Imagination Chief Executive Officer Andrew Heath said Apple told
Imagination "at the end of March" that it would no longer need
its technology, according to an investor call on Tuesday. But
Apple said it told Imagination about its plans on Feb. 9.
Imagination ultimately notified shareholders of Apple's decision
on April 3, which sent its shares down 70 percent and eventually
forced it to put itself up for sale.
Apple's claims that Imagination sat on the news for weeks
without telling shareholders heaps more trouble on the company
and could spur regulators to examine whether Imagination
improperly withheld information from shareholders, according to
one legal expert.
Imagination's Heath told investors that Apple told Imagination
at the end of March that Apple's new products "at some point in
2018 or early 2019 would not contain our IP and therefore, they
were not required to pay us royalties on it."
Apple contested that timeline and said it warned Imagination
that it would "stop accepting new IP from them" as early as 2015
and gave a final warning a month before Imagination's CEO
claims.
"After lengthy discussions, we advised them on February 9 that
we expected to wind down our licensing agreement since we need
unique and differentiating IP for our products," Apple said in
the statement.
Imagination did not immediately respond to a request for comment
outside of normal UK business hours. Heath has said he does not
believe Apple can replace Imagination's technology without using
some of Imagination's patents that would require royalties.

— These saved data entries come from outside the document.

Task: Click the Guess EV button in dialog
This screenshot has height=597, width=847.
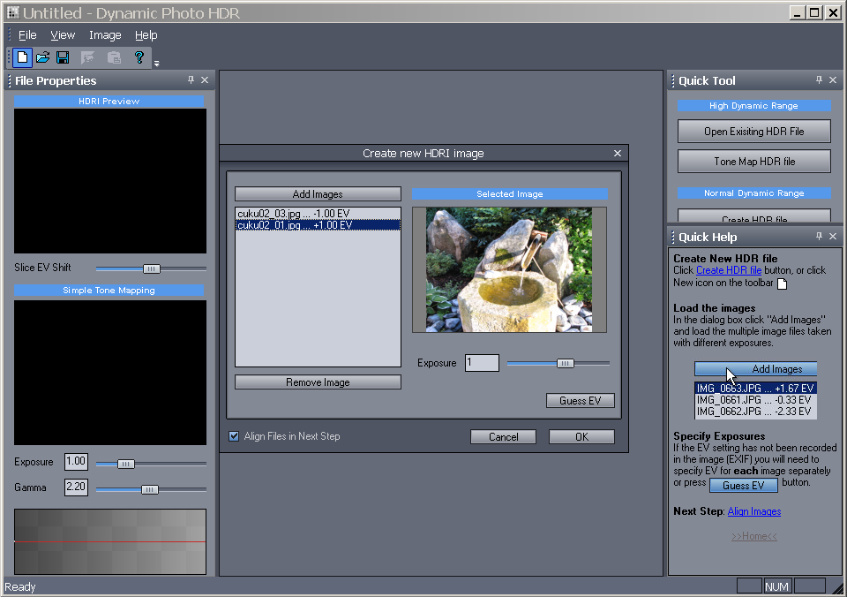Action: [x=580, y=400]
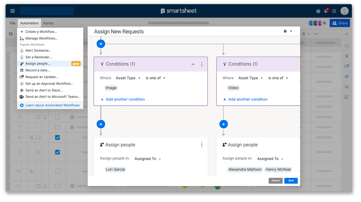Expand the Assigned To dropdown for Lori Garcia
The image size is (361, 202).
[148, 159]
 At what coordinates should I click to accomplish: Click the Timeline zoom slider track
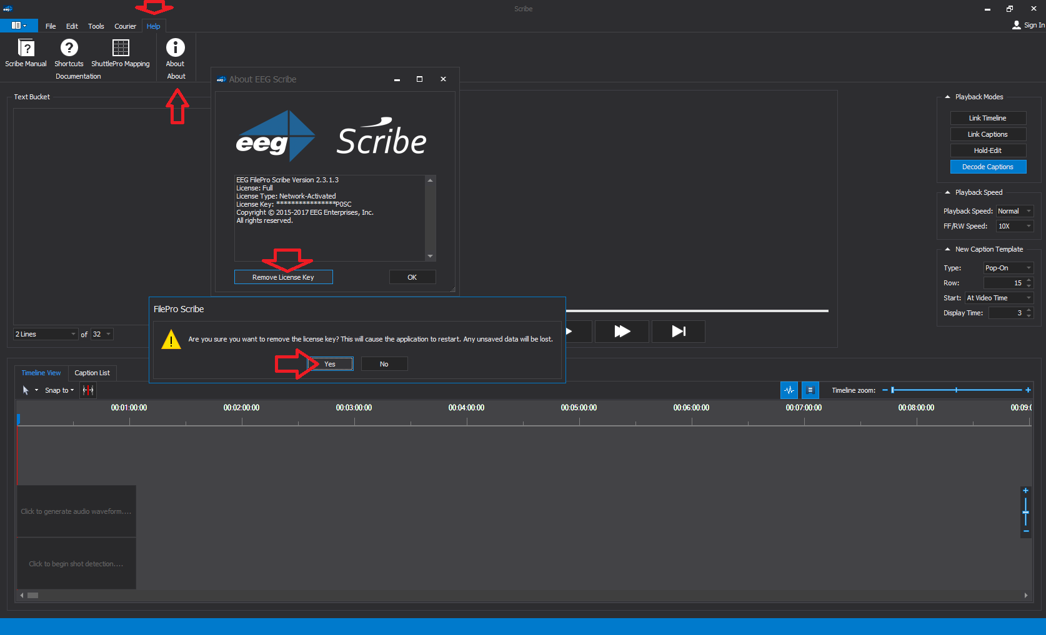pos(957,390)
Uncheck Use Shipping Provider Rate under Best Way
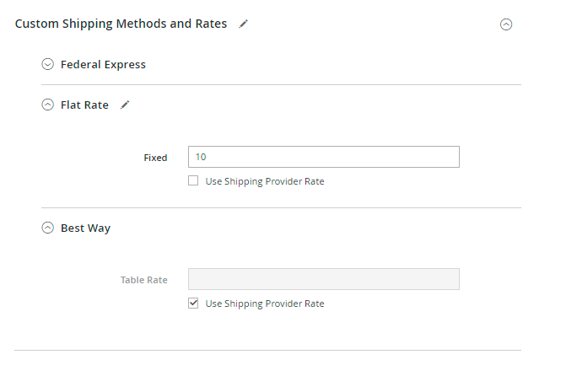The width and height of the screenshot is (577, 376). 193,303
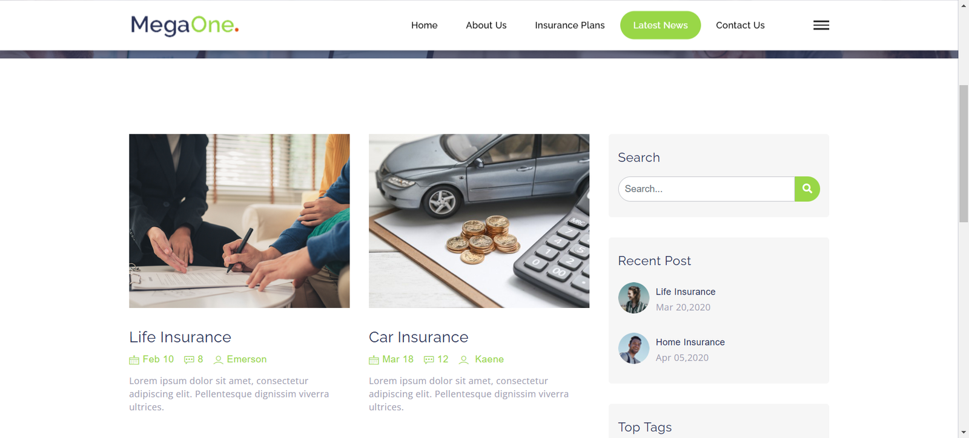Open the Contact Us page
969x438 pixels.
tap(740, 25)
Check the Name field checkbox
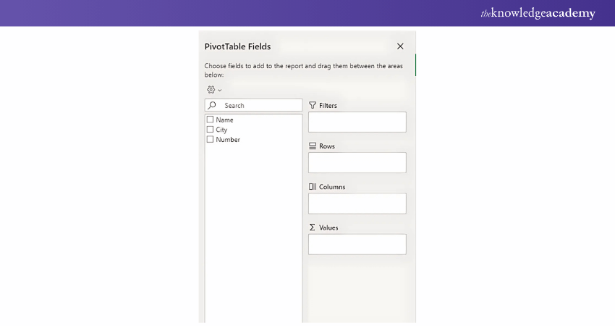615x326 pixels. [x=211, y=120]
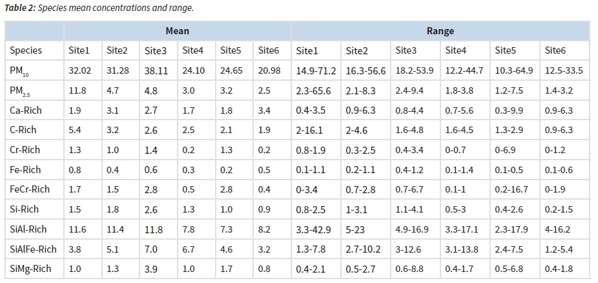Click the 14.9-71.2 range cell
Screen dimensions: 598x283
tap(314, 70)
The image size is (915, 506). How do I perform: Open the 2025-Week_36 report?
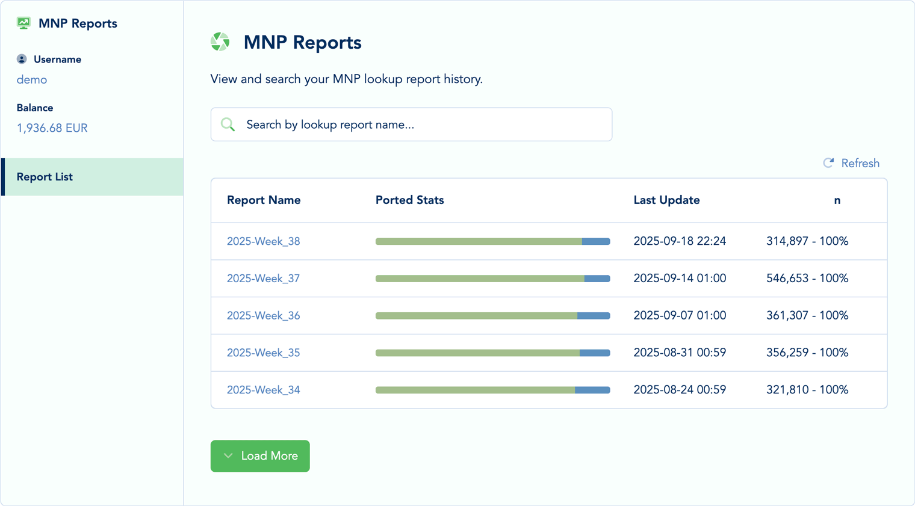(x=263, y=316)
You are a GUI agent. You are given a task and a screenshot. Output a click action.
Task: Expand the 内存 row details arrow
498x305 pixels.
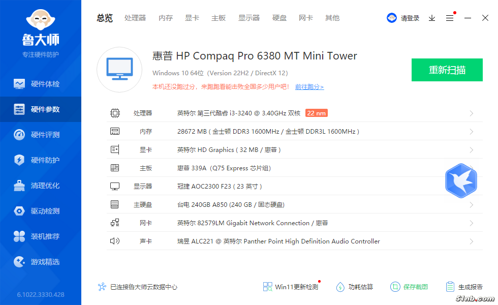tap(472, 132)
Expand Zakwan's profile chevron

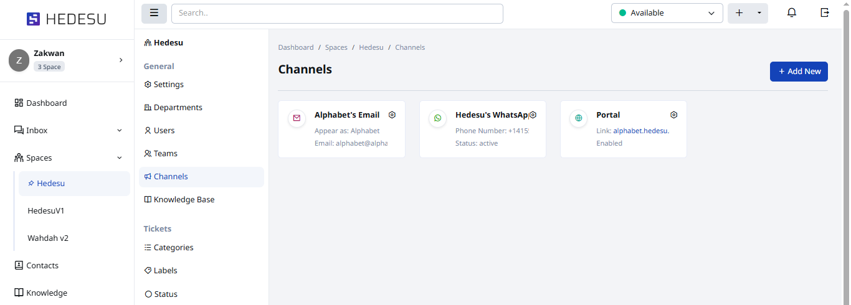coord(121,60)
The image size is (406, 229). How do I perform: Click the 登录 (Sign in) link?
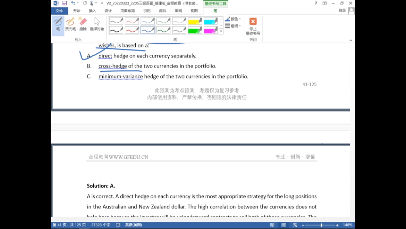(x=342, y=11)
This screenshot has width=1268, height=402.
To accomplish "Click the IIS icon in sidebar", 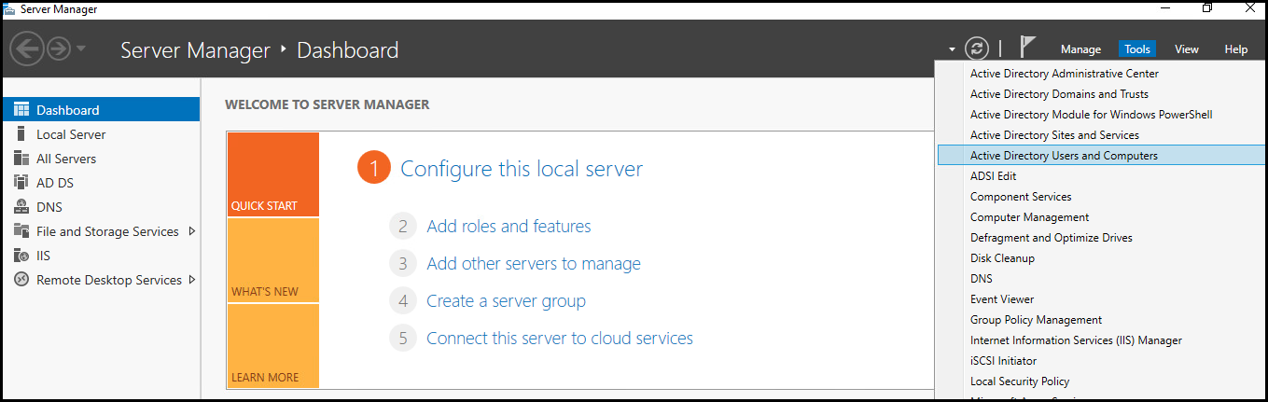I will coord(21,256).
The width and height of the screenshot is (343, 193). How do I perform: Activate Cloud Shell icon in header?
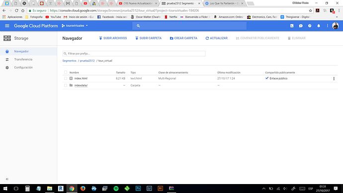[292, 26]
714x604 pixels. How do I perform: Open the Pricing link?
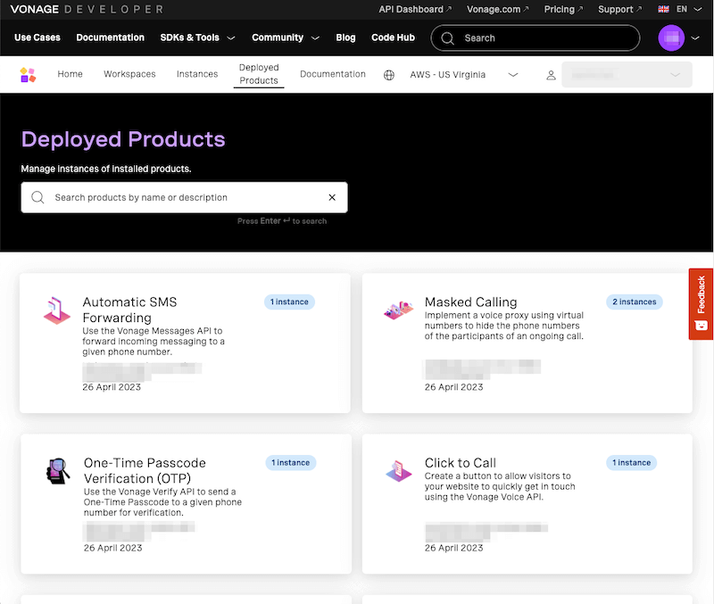pos(560,9)
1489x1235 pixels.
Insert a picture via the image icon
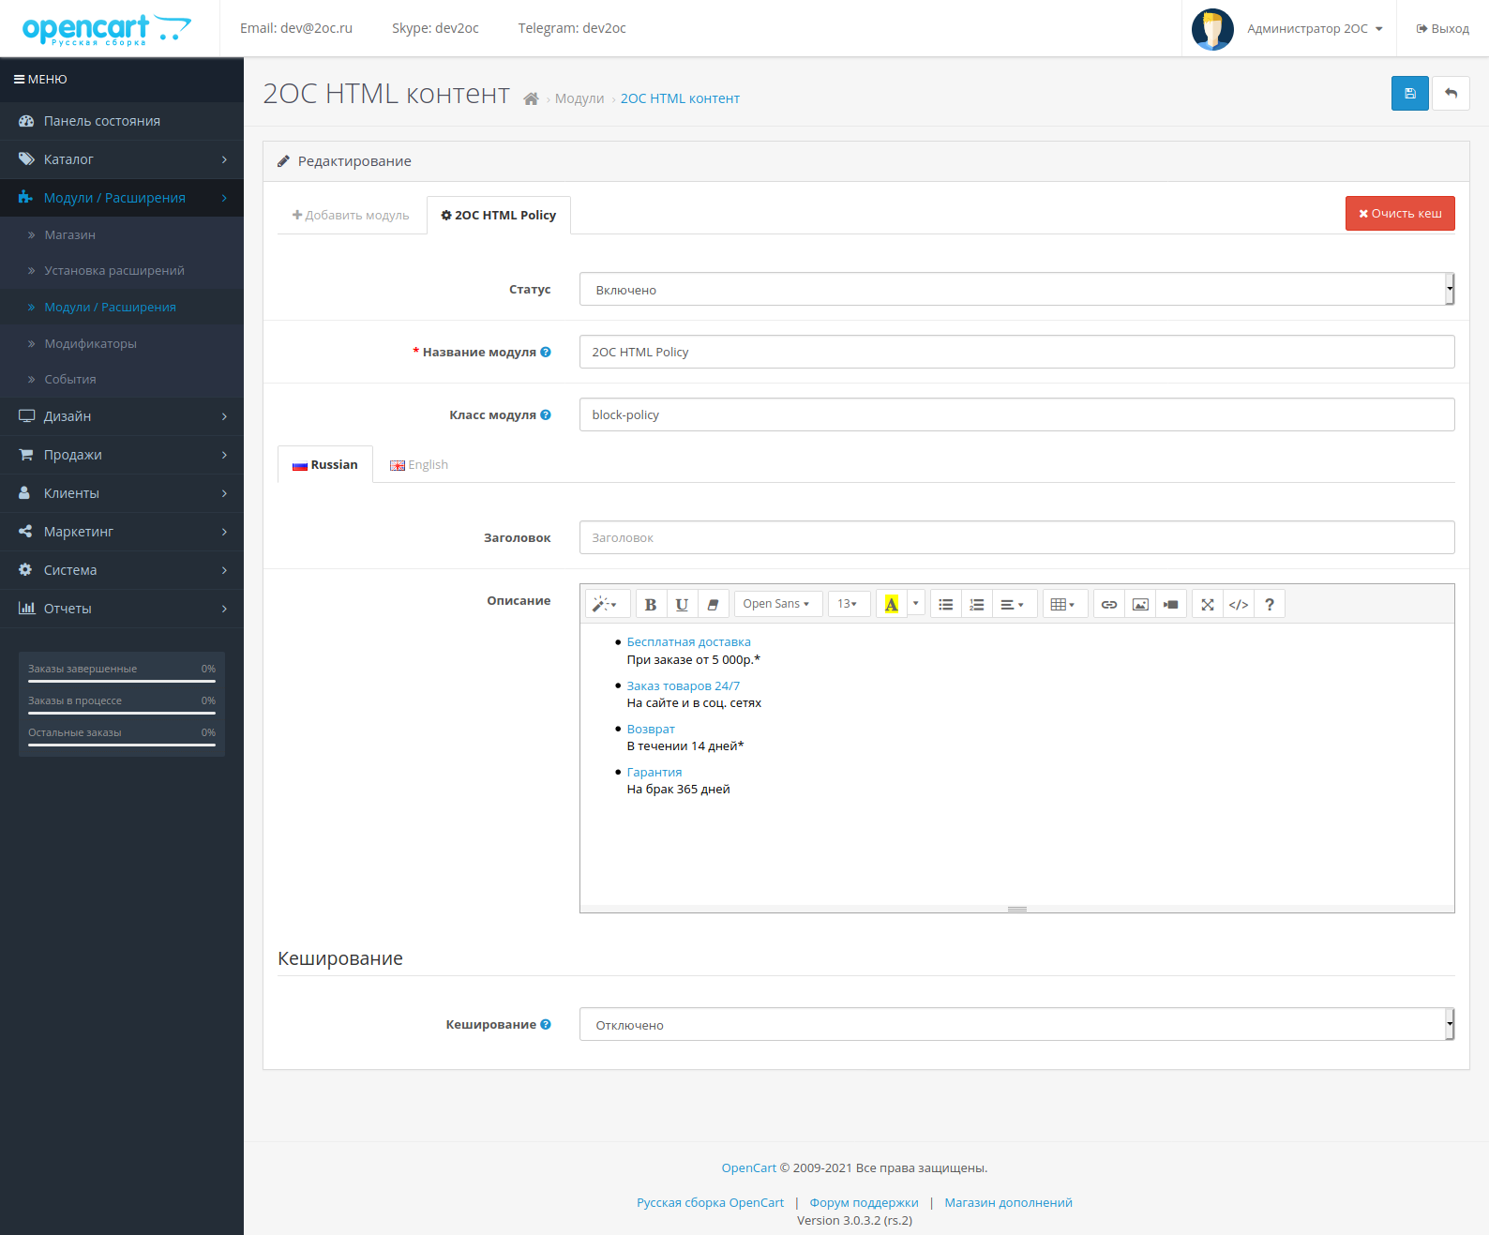coord(1140,605)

Jonathan Parry, an attorney with UK law firm White & Case who is
not involved in the dispute, said European financial regulators
were likely to examine the timing of Apple's discussions with
Imagination to see whether Imagination's leaders failed to
disclose material information to shareholders.
Regulators would likely focus on when Imagination's leaders
decided it was "likely" that Apple would draw down its business
with the company, which Imagination would then be required to
disclose to shareholders. The legal bar for "likely" is
different from the word's common usage, he said.
"The wording used in judgments is 'a realistic prospect' that
something might happen," Parry said. "The judge did not assign a
percentage, but he made it clear that something doesn't have to
be 'more likely than not'" to trigger public disclosure
requirements.
(Adds missing word "to" in paragraph 4)
(Reporting by Stephen Nellis; Editing by Lisa Shumaker)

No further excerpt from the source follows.